That Means A Lot

幻想とじゃれあって 時に傷つくのを あなたは無駄だと笑いますか?

勝てないぜ…強豪詐欺

サイバーエージェントが町田を買収する。そんなニュースを見た。今年は昇格争いに絡みながらもJ1ライセンスというふざけた制度により昇格ができないという憂き目に遭っているが、それらの問題に解決に向け動き出す…。そんな内容。

「隣の芝は青く見える」とはよく言ったもの。愛するクラブとどこかの石油王に買収されるというニュースを見て笑いながら驚きそして悩んでみたい。誰もが一度は描く餅。しかし柏レイソルを心のクラブとする人々は、その妄想が虚しいものであることにすぐ気づく。スタジアムも練習場も親会社の土地にJリーグを目指し始めた頃には既にあり、株の99%を親会社が所有する半ば実業団や部活みたいなチームのファンが、そんな戯言を抜かすのは笑止千万。貧乏クラブを応援する人からは贅沢や我儘を超えた何か別の言葉で罵られるべきであろう。

しかし、戯言を垂れているだけならまだしも、黒船DAZNマネーで潤い、文明開化の音がするJリーグを舞台に、全力で降格へ舵を切るチームがあることを知っておいてほしい。何を隠そうかそれこそが今の柏レイソルサイバーエージェントの参入、ポドルスキーイニエスタ、リージョにはじまる楽天マネー、トーレスの獲得、シティグループの日本上陸、mixiの胸スポンサー契約、高田社長のビジョン…莫大な資金を武器にでどのようにチームを強化していこうかというニュースがSNSを賑わす中、柏レイソルだけは置物と化した監督を据え、選手たちが分析、戦術を組み立てて試合をしているのである。「柏フットボールジャーナル」のここ数日の見出しを並べてみれば、その目も当てられない有様が浮かび上がってくる。

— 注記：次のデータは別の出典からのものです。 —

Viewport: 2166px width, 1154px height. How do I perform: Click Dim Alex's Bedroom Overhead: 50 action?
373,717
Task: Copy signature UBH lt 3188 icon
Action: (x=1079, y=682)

「現状を変えるには、選手が自分たちから発信するしかない/J1 第27節 柏 vs 鳥栖【プレビュー】」

「責任の所在をはっきりさせなければ、同じような試合を繰り返すだけ/J1 第28節 浦和 vs 柏【レビュー】」

「修正を施すトレーニングメニューはなし【フォトレポート】-無料記事-」

繰り返しになるが、これは貧乏クラブの話ではない。かつてバロンドール受賞選手を擁し、その後も数億円かけて獲得したブラジル人ストライカーを、数試合しか使わずに放出するほどのチームである。ほんの少し努力すればスペイン2部あたりから有能な指揮者は引っ張ってこれる資金を持つチームの話だ。そんなチームを最近どこかで見たと思ったが、「激レアさんいらっしゃい」のドラマの岡野雅行の話だった。要は不良ヤンキー高校の部活がやってのけたことを日本のトップカテゴリのフットボールで資金豊富なチームが体現しているのである。もはやこれは新手の喜劇か何かか。マリー・アントワネットは「パンがなければケーキを食べればいい」と言ったが、今の柏レイソルは「パンもケーキもあるけれど、庶民の味が味わいたくてキャベツ太郎が食べたいわ」と言うようなものである。それならば「パンもケーキもあるけれど、キャビアが食べたいわ」という私の方が幾分かマシだと言いたい。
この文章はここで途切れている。